The family of a Tottenham pensioner who died after a feeding tube was mistakenly placed in her lungs are hoping for answers at an inquest today.

Grandmother Andriana Georgiou, 84, died at Homerton University Hospital in Hackney, east London, on December 15, 2012, where she had been admitted after a stroke. A feeding tube had been wrongly placed in her lungs.

Dr John White, specialist clinical negligence lawyer and partner at Blake Lapthorn solicitors, will be representing the family at an inquest into Mrs Georgiou’s death at Poplar Coroner’s court. 

He said: “Feeding a patient down a tube misplaced in the lungs is a so-called ‘never event’ which means an event that the NHS says it has resolved to prevent ever from occurring by having proper precautions in place.

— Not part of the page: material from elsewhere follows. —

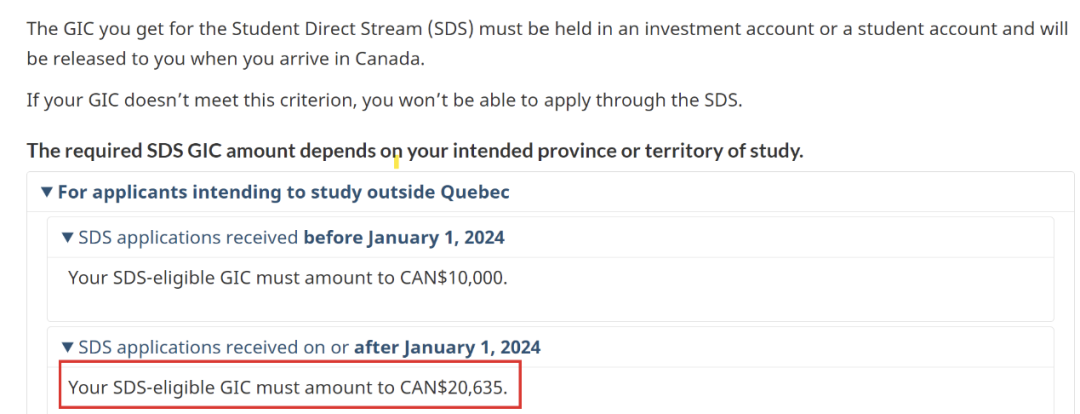Click 'For applicants intending to study outside Quebec' heading
This screenshot has height=414, width=1080.
(284, 192)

“Yet just such an event has happened here. Quite understandably the family are looking for answers as to how this could happen and lead to Mrs Georgiou’s death.”

Mrs Georgiou, who lived with her daughter and granddaughter in Tottenham, north London, had suffered from dementia for about two years before her death.

She was admitted to Homerton in November 2012 to be treated by its specialist stroke unit.

As she could not feed herself, a naso-gastric feeding tube was used to give her nutrition.

The hospital used a procedure known as the “whoosh test” – in which air is syringed into the tube and a stethoscope used to listen to air flow to determine whether the tube is correctly positioned.

The Homerton Hospital’s policy expressly banned the use of that test, and the National Patient Safety Agency issued a Patient Safety Alert in 2005 that the procedure should not be used.

The feeding tube was inserted into one of Mrs Georgiou’s lungs instead of into her stomach, causing her to develop pneumonia. She died 11 days later, on December 15.

Although the hospital has apologised to Mrs Georgiou’s relatives, the family is now seeking to ensure the mistake is never repeated.

Mrs Georgiou’s daughter Christa said: "I knew my mother was ill, but when the hospital first realised their mistake, I had started to think that she would survive after all.

“She was a strong woman - she tried to open her eyes and I thought 'she will fight, she will survive'.

"I knew she was old and ill but she could have lived longer if the hospital had not made this error."

The inquest is due to take place today.